The Electronic Voice Alert (EVA for short) was a speech synthesizer that paired with sensors on an automobile to give the driver pertinent information while operating their luxurious K-car. Check out this short video of EVA in action to get the full picture. Nissan offered a similar system in the Datsun 810 (later renamed the Nissan Maxima) and 280ZX, which used a tiny, shock-proof phonograph as the audio source.
Chrysler offered two versions, including 11- and 24-command systems, that tied into the factory stereo. The 11-command system included reminders to fasten seatbelt, turn off headlights, and “don’t forget your keys.” The later 24-command system included warnings for oil and coolant levels, brake pad wear, and notifying the driver if a headlight or taillight went out. Thanks, EVA!

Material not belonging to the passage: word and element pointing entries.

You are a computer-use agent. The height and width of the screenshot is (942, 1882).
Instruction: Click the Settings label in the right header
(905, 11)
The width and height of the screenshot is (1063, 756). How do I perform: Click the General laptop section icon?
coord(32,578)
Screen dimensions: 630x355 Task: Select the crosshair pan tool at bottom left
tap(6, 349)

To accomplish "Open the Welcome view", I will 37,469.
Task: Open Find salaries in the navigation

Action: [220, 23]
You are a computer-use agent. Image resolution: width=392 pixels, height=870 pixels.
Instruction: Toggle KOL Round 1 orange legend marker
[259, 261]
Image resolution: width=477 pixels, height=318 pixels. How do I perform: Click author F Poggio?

Paired with the digital dash, EVA gave the K-car a pseudo-futuristic feel that not all owners loved. Many either disabled the system by pulling a fuse or turned the system off using a glovebox mounted switch. If you want to be the hit of Radwood, better make sure your woody convertible LeBaron’s EVA system is functioning tip-top. Because in 2018, we want to hear that baby sing.